Binding affinity of phytoconstituents with receptor binding domain of spike protein (S-RBD)
The phytoconstituents that bind to S-RBD are asparoside-C (− 7.16 kcal/mol), asparoside-D (− 7.06 kcal/mol), and shatavarin-I (− 6.52 kcal/mol) [35]. Literature reports that some well-known synthetic drugs that bind to S-RBD are azithromycin (− 7.0 kcal/mol), chloroquine (− 4.2 kcal/mol), and hydroxychloroquine (− 4.9 kcal/mol) [31]. This suggests that asparoside-C, asparoside-D, and shatavarin-I probably have similar binding energy when compared to the synthetic drug. However, a check-in drug-likeness for asparoside-C using the Molsoft database (www.molsoft.com/mprop/) suggested that there were three penalties of Lipin’s key rule of 5 with molecular weight 1212.61 (> 500), number of HBA 27 (> 10), and number of HBD 15 (> 5). Asparoside-D showed three penalties with molecular weight 1198.60 (> 500), number of HBA 27 (> 10), and number of HBD: 16 (> 5). Similarly, Shatavarin-I also showed 3 penalties of Lipin’s key rule of 5 with molecular weight 1066.56 (> 500), number of HBA 23 (> 10), and number of HBD 14 (> 5). Therefore, all three phytoconstituents must be chemically modified in the future for further studies to treat SARS-CoV-2.
Binding affinity of phytoconstituents with E protein
As per the literature, we found 3 phytoconstituents that act on the E protein target, viz., belachinal (− 11.46 kcal/mol), macaflavanone E (− 11.07 kcal/mol), and vibsanol B (− 11.01 kcal/mol) [36]. Moreover, some of the synthetic antiviral drugs that bind to E protein include glecaprevir (− 11.8 kcal/mol), saquinavir (− 10.7 kcal/mol), and simeprevir (− 11.3 kcal/mol) [37]. This suggests that belachinal binding energy towards E protein is more or less similar to that of the reported synthetic drugs. However, a check-in drug-likeness for belachinal using Molsoft database (www.molsoft.com/mprop/) suggested that there is only one penalty of Lipin’s key rule of 5 with mol logP 5.78 (> 5).

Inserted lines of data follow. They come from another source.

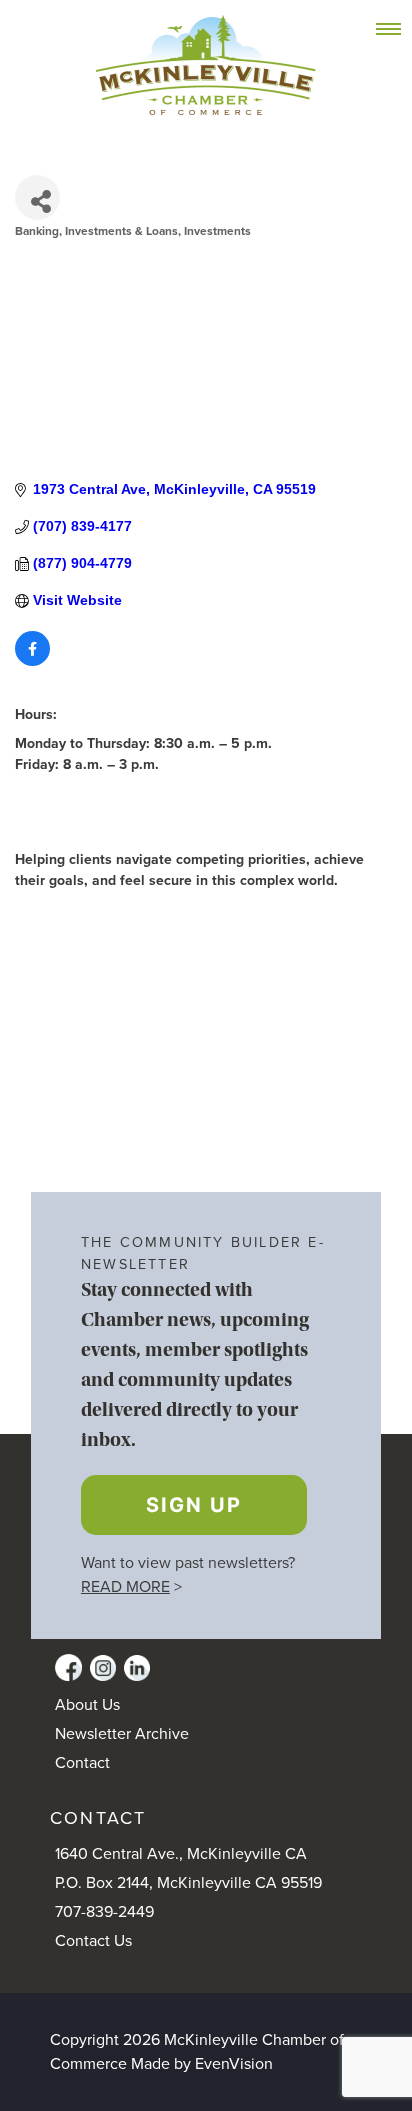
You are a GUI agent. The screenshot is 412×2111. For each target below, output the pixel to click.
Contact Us (93, 1941)
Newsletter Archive (122, 1734)
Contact (82, 1763)
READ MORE (125, 1587)
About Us (87, 1705)
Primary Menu (399, 30)
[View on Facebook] (32, 661)
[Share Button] (37, 197)
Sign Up (194, 1505)
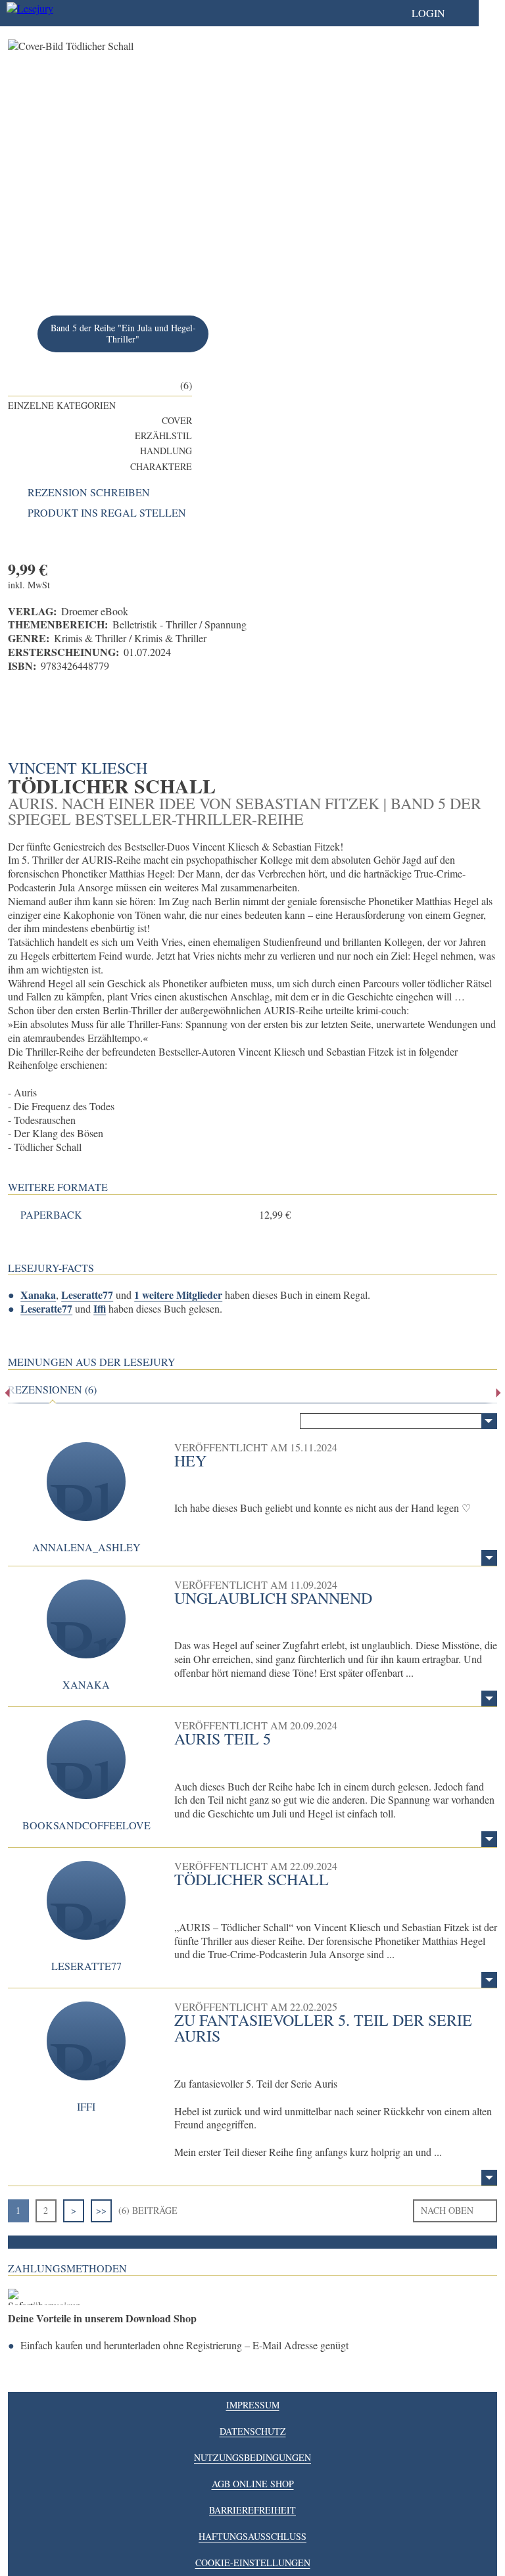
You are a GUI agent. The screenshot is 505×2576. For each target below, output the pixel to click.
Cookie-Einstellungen (252, 2562)
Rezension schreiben (89, 492)
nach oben (447, 2210)
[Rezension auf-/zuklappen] (489, 1558)
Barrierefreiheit (252, 2510)
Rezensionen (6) (52, 1389)
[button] (441, 13)
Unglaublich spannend (273, 1597)
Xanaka (38, 1294)
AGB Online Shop (253, 2483)
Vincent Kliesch (77, 767)
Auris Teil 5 (222, 1738)
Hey (190, 1460)
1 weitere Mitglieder (178, 1294)
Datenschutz (253, 2431)
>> (101, 2210)
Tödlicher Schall (251, 1879)
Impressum (252, 2405)
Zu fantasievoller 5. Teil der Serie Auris (323, 2027)
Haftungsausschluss (252, 2536)
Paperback (51, 1214)
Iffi (99, 1308)
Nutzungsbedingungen (252, 2457)
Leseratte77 (87, 1294)
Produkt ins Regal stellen (107, 512)
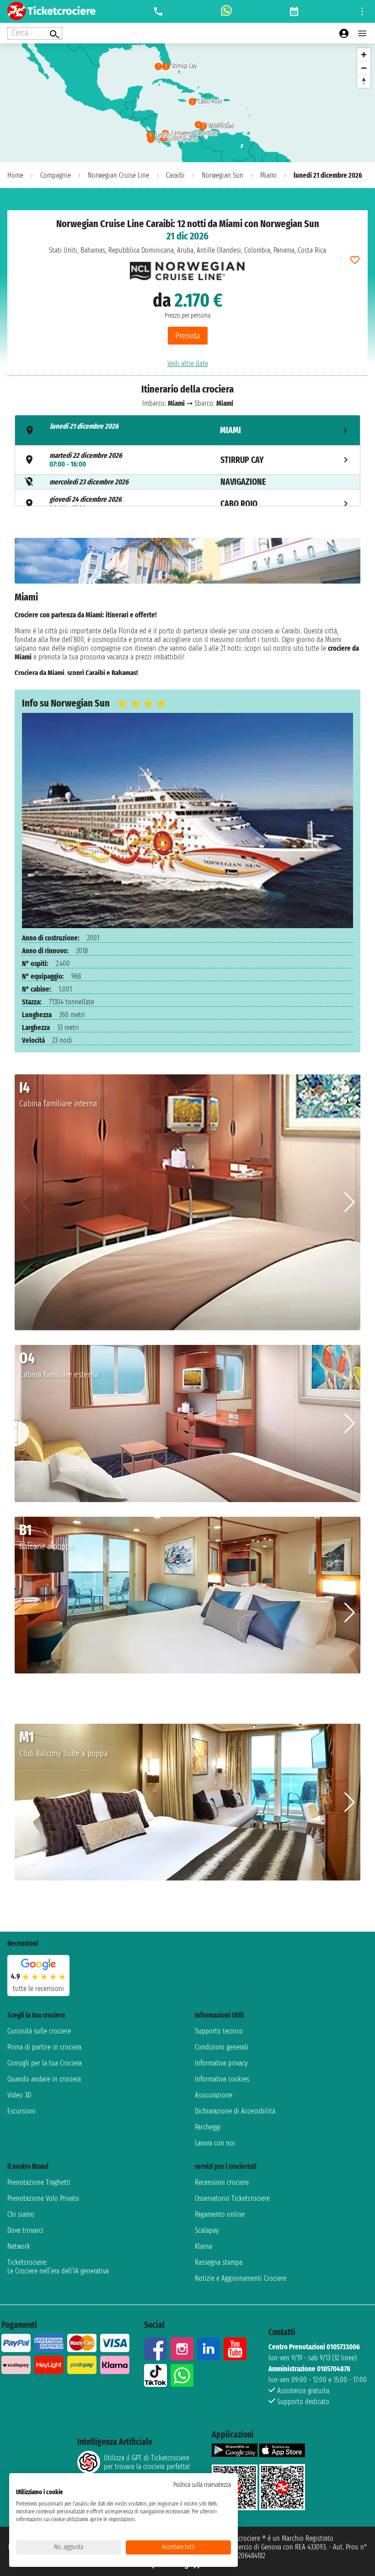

Therefore, the phytoconstituents like belachinal can be chemically modified and approached for studying anti-SARS-CoV-2 properties. In addition, compounds like macaflavanone E and vibsanol B (Fig. 5) have similar binding energy to synthetic drugs that bind to E protein. Moreover, it passes the drug-likeness. However, there was no evidence of its preclinical or clinical studies to determine its effect on SARS-CoV-2, creating a major gap in research. Hence, macaflavanone E and vibsanol B can be further explored for their effect on SARS-CoV-2.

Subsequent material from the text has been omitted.